A Sea of Sorrow: A Novel of Odysseus

“Ah, yes…”

Eumaeus told him then—all of it. How Penelope had had the idea of using the young princes as hostages, how well it had worked until their balls sprouted hair and they—over a hundred of them—now had designs on his wife. Worse—that men had come from overseas to vie for her hand…living off his food, fucking his slave girls, drinking his wine and using his palace as their own. As Eumaeus painted the picture, so the rage in Odysseus grew…even if Penelope remained faithful to him, he felt all the helpless anguish of the cuckold. For if men had moved into his home and lorded it over his island…what was he, then?

“There’s only one decent one amongst them,” Eumaeus said. “Amphinomus of Megara. I hope our queen choses him. His main rivals are Antinous—a brute—and Eurymachus who fancies himself as smart as our dead king Odysseus.”

“Odysseus isn’t dead,” Odysseus retorted. “I’ll go to the great house and deliver the news to Penelope myself.”

“No,” Eumaeus eyed him. “You won’t. I’ve seen too many itinerants turn up and use false news of the man to garner favour. Even now Telemachus is on a fool’s errand looking for him, spurred on by dodgy omens and desperate hope.”

“The king of Ithaca lives, I tell you!”

“You’re my guest-friend,” Eumaeus said. “By the gods. But don’t push it.”

Odysseus feigned anger—and decided to test the trust he had engendered. Eumaeus feared the gods. Eumaeus counted guest-friendship a virtue—something these suitors clearly did not. “Ill-fortune brought me here, friend,” he said, rising to his feet. “But I’ll not outstay my welcome, nor would I seek to fleece a decent woman. I will present myself at the great house and offer my labor to these suitors. I have a strong back and am not without skill…”

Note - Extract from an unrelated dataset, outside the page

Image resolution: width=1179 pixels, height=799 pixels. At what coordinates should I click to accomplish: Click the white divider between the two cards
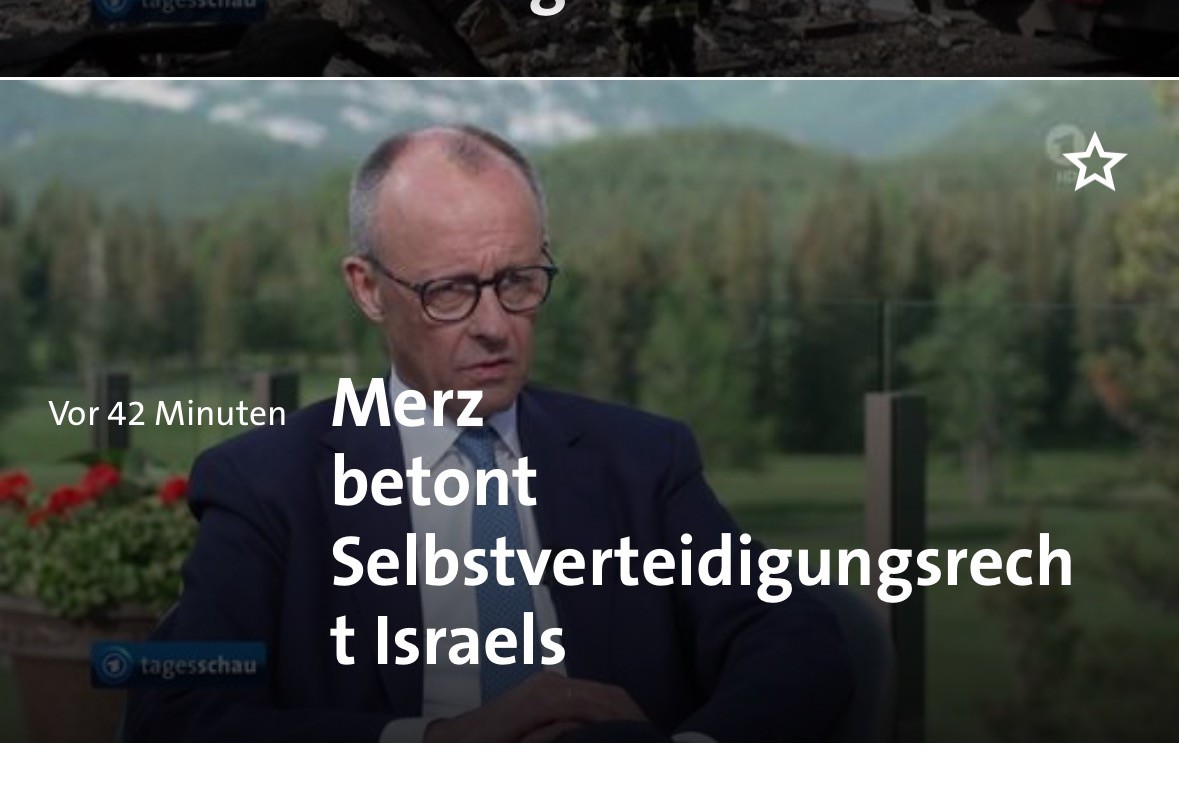[590, 78]
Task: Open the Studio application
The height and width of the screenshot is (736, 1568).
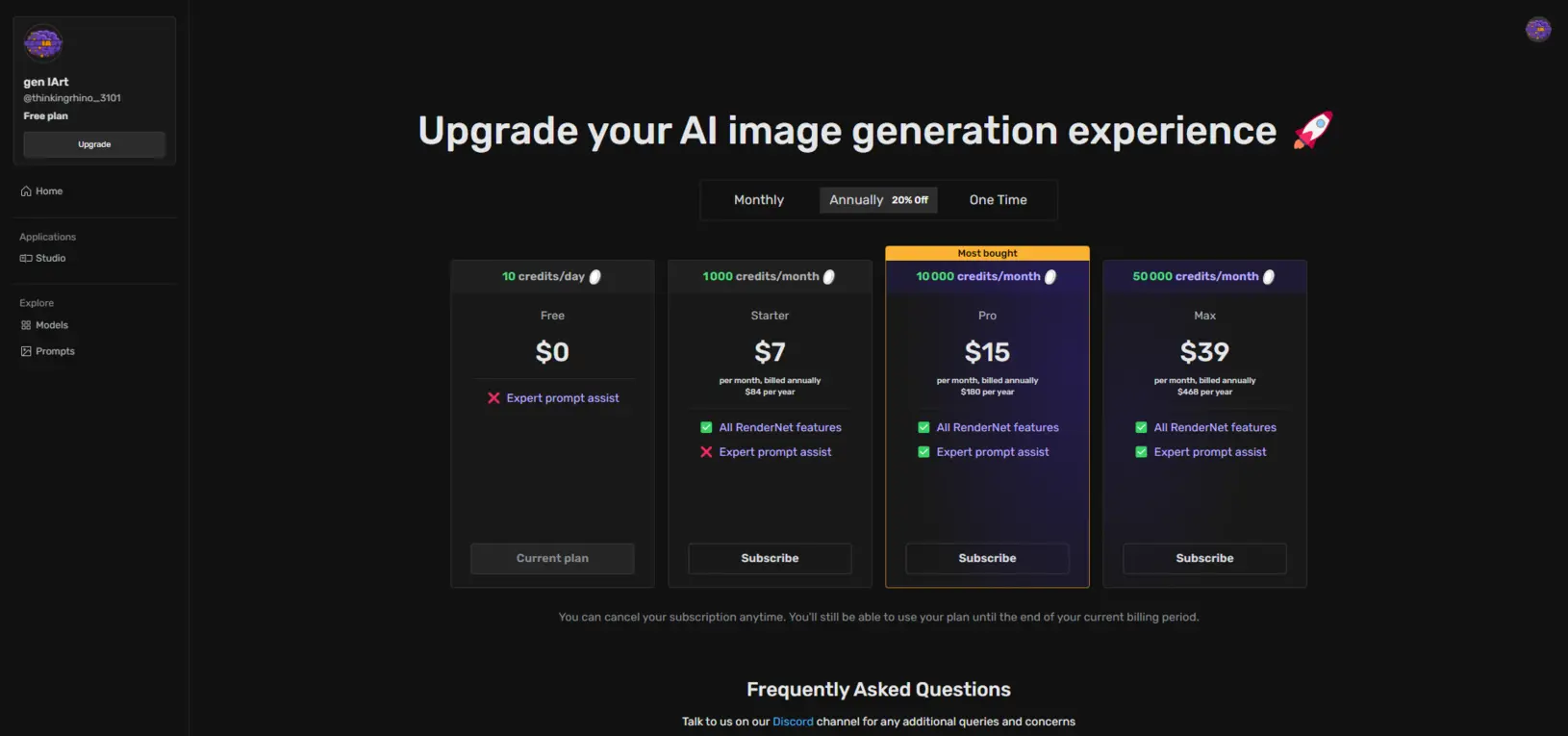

“Peace!” Eumaeus snapped. “I’m old. Each year that goes past, another part of the rigging that holds my temper in place frays. You too, ’eh? Don’t go to the great house, friend,” he leaned forward, all earnestness. “I judge you a good man—and the suitors are not. You get involved with those boys, it’ll end up bad for you.”

Odysseus adopted a mollified air, but left enough reproach in his gaze to make it believable. “What am I to do then?”

“Strong back and not without skill, turned up on my door at the whim of the Earth-Shaker?” He shrugged. “Stay here for a spell. Help out in the farm. Let’s see what winds blow after that. I’ll pay you and keep you in food. And wine,” he added, pouring another sup.

He offered his hand: Odysseus took it—and the deal was sealed. Despite wanting to crash through the walls of his palace and reclaim what was his, he knew that this approach was smarter. He was the great tactician, after all. He needed to learn more about the lay of the land, the mood of the people. He would live as one of them, keep his head down and plot.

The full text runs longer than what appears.